─── Quoted passage
The persons who agreed to the compromise, did exactly what all sincere men who agree to compromise, do. For the sake of the enormous advantage of giving the rudiments of a decent education to several generations of the people, they accepted what was practically an armistice in respect of certain matters about which the contending parties were absolutely irreconcilable.

The clericals have now "denounced" the treaty, doubtless thinking they can get a new one more favourable to themselves.

From my point of view, I am not sure that it might not be well for them to succeed, so that the sweep into space which would befall them in the course of the next twenty-three years might be complete and final.

As to the case you put to me–permit me to continue the dialogue in another shape.

Boy.– Please, teacher, if Joseph was not Jesus' father and God was, why did Mary say, "Thy father and I have sought thee sorrowing"? How could God not know where Jesus was? How could He be sorry?

Teacher.– When Jesus says Father, he means God; but when Mary says father, she means Joseph.

Boy.– Then Mary didn't know God was Jesus' father?

Teacher.– Oh, yes, she did (reads the story of the Annunciation ) .

Boy.– It seems to me very odd that Mary used language which she knew was not true, and taught her son to call Joseph father. But there's another odd thing about her. If she knew her child was God's son, why was she alarmed about his safety? Surely she might have trusted God to look after his own son in a crowd.

I know of children of six and seven who are quite capable of following out such a line of inquiry with all the severe logic of a moral sense which has not been sophisticated by pious scrubbing.

I could tell you of stranger inquiries than these which have been made by children in endeavouring to understand the account of the miraculous conception.

Whence I conclude that even in the interests of what people are pleased to call Christianity, though it is my firm conviction that Jesus would have repudiated the doctrine of the Incarnation as warmly as that of the Trinity, it may be well to leave things as they are.

All this is for your own eye. There is nothing in substance that I have not said publicly, but I do not feel called upon to say it over again, or get mixed up in an utterly wearisome controversy.

October 16, 1894'

Hodeslea

[To Leslie Stephen]

My dear Stephen–I am very glad you like to have my omnium gatherum, and think the better of it for gaining me such a pleasant letter of acknowledgement.

It is a great loss to me to be cut off from all my old friends, but sticking closely to my hermitage, with fresh air and immense quantities of rest, have become the conditions of existence for me, and one must put up with them.

I have not yet paid all the debt incurred in my Oxford escapade yet–the last "little bill" being a sharp attack of lumbago, out of which I hope I have now emerged. But my deafness alone should bar me from decent society. I have not the moral courage to avoid making shots at what people say, so as not to bore them; and the results are sometimes disastrous.

I don't see there is any real difference between us. You are charitable enough to overlook the general immorality of the cosmos on the score of its having begotten morality in one small part of its domain.–Ever yours very faithfully,

T. H. Huxley.

October 31, 1894

Hodeslea

Dear Mr. S–"Liver," "lumbago," and other small ills the flesh is heir to, have been making me very lazy lately, especially about letter-writing.

You have got into the depths where the comprehensible ends in the incomprehensible–where the symbols which may be used with confidence so far begin to get shaky.

It does not seem to me absolutely necessary that matter should be composed of solid particles. The "atoms" may be persistent whirlpools of a continuous "substance"–which substance, if at rest, could not affect us (all sensory impression being dependent on motion) and consequently would for us = O. The evolution of matter would be the getting under weigh of this "nothing for us" until it became the "something for us," the different motions of which give us the mental states we call the qualities of things.
──────
[Tasks to carry out]:
A - Write out the passage from the letters above, from "Whence I conclude" up to and including "as they are.".
B - Answer these questions on the letters above:
(i) In the dialogue between the boy and the teacher, whom does the teacher say Mary means when she says "father"?
(ii) According to the letter to Leslie Stephen, what was the last "little bill" from the Oxford escapade?
(iii) In the letter to Mr. S, what does the writer suggest the "atoms" may be?
─── Dataset rows
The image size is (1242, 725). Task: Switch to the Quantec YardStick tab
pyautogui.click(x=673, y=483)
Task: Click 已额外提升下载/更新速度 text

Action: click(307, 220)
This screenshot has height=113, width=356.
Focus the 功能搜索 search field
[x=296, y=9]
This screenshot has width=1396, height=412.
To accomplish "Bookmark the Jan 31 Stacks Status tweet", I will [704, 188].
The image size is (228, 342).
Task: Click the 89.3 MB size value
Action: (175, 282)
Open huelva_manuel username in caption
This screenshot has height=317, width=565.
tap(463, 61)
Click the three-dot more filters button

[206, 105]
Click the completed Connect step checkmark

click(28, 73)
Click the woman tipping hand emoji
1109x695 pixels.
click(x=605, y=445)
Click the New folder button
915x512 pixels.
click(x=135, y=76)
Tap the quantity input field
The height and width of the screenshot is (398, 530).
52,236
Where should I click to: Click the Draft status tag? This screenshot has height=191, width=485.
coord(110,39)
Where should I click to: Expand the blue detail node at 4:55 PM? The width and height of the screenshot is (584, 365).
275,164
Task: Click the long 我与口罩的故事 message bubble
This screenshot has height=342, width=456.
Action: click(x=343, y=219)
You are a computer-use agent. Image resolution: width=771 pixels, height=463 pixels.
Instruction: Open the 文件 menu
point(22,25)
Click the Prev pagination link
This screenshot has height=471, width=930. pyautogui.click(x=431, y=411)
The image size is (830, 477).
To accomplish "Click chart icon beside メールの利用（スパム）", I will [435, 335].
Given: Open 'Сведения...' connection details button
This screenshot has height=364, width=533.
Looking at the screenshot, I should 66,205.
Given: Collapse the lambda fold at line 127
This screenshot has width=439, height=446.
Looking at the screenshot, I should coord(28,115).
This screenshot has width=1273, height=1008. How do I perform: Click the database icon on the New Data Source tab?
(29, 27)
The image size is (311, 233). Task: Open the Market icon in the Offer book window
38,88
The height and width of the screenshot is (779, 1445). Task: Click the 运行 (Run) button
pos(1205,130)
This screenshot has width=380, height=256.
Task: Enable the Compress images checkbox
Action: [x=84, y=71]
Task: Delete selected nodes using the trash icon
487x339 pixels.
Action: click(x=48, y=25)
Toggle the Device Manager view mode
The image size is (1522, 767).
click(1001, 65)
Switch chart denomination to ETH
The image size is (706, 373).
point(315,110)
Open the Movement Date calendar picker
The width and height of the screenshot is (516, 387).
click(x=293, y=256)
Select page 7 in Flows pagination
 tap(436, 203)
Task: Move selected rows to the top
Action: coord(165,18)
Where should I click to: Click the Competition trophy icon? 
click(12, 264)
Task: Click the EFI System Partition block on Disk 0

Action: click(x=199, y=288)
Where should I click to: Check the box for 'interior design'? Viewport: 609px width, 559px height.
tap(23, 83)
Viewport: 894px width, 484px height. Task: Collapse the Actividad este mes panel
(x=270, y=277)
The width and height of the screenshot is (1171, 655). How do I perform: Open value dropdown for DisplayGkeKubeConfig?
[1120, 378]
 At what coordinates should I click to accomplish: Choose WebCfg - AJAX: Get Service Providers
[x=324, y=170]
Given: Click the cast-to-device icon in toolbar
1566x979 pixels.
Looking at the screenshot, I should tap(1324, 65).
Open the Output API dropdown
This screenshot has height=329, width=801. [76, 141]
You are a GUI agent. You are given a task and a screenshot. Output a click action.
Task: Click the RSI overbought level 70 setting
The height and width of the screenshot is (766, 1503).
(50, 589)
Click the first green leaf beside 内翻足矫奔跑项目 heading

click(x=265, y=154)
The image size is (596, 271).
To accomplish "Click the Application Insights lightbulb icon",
──────
[Results for each task]:
A -
Whence I conclude that even in the interests of what people are pleased to call Christianity, though it is my firm conviction that Jesus would have repudiated the doctrine of the Incarnation as warmly as that of the Trinity, it may be well to leave things as they are.

B -
(i) Joseph.
(ii) A sharp attack of lumbago.
(iii) Persistent whirlpools of a continuous "substance."